The complimentary breakfast at Prana Restaurant in SoMa provided an occasion to thank volunteers for their work.
Soetoro-Ng’s 30-minute speech confirmed Obama’s personal qualities, apparent even in his youth, which make him the ideal presidential candidate of a diverse nation.
“He recognizes, and this is most important, the importance of listening and learning,” Soetoro-Ng said. “I have so much love for him for that. The time has come for him to teach us how to do that a little better.”
Soetoro-Ng underlined the influence of women in Obama’s campaign and his life, explaining that he comes from a “family of strong women” and has a wife and two daughters himself. “The claim that he is not feminist is total folly.”
As is the case throughout the campaign, issues of diversity and inclusiveness weighed on the minds of some voters at the event. There is a sense that Obama’s image communicates America’s diversity to people at home and abroad, and also that Obama can identify with racial minorities.

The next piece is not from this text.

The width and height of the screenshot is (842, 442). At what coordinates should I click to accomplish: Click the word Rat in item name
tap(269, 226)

“His father is black, his mother is white, his sister is half-Indonesian — it doesn’t get more American than that,” said event attendee Sharon Soong, who is white and whose children are hapa. “It’s not just peripheral. He acknowledges all of it.”
Like Obama, Soetoro-Ng is biracial, of white and Indonesian descent. Her husband is Chinese Canadian, and they have one daughter.

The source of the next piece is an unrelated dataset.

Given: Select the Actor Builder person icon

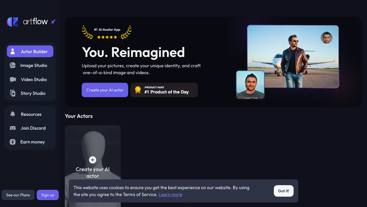Looking at the screenshot, I should point(13,51).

The senator himself was born and raised in Honolulu, one of the country’s most diverse metropolitan areas, and lived in Indonesia for four years in childhood.
“That he is from Hawai‘i, where there is a large Asian population, sends a good message about who is America,” Obama supporter Grande Lum said.

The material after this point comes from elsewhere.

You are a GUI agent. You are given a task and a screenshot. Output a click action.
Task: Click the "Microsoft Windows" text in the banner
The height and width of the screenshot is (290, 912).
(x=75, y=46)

Soetoro-Ng said the campaign was stepping up outreach efforts to Asian American voters. “We’re reaching out to community leaders, artists and writers to work up grassroots support,” she said, adding that Obama is “grateful to Asia for providing such rich layers in his life and offering him many ways to see the world. In finding solutions, we have to consider a wide variety of options, including Asian sensibilities that haven’t been considered.”
One Asian American supporter at the event said she was moved by Obama’s March 18 speech in Philadelphia in which the senator acknowledged the problem of race in the country and articulated his worldview. “It resonated with me completely — the struggles I have with my identity and how it fits into the American identity,” Andrea Lum said.
“He doesn’t exclude anyone at all. He’s a big uniter. He’s a world leader,” event attendee Ann Kretzschmar said. Echoing one of Obama’s main points in his speech, Kretzschmar added, “There aren’t blue and red states; it’s the United States of America.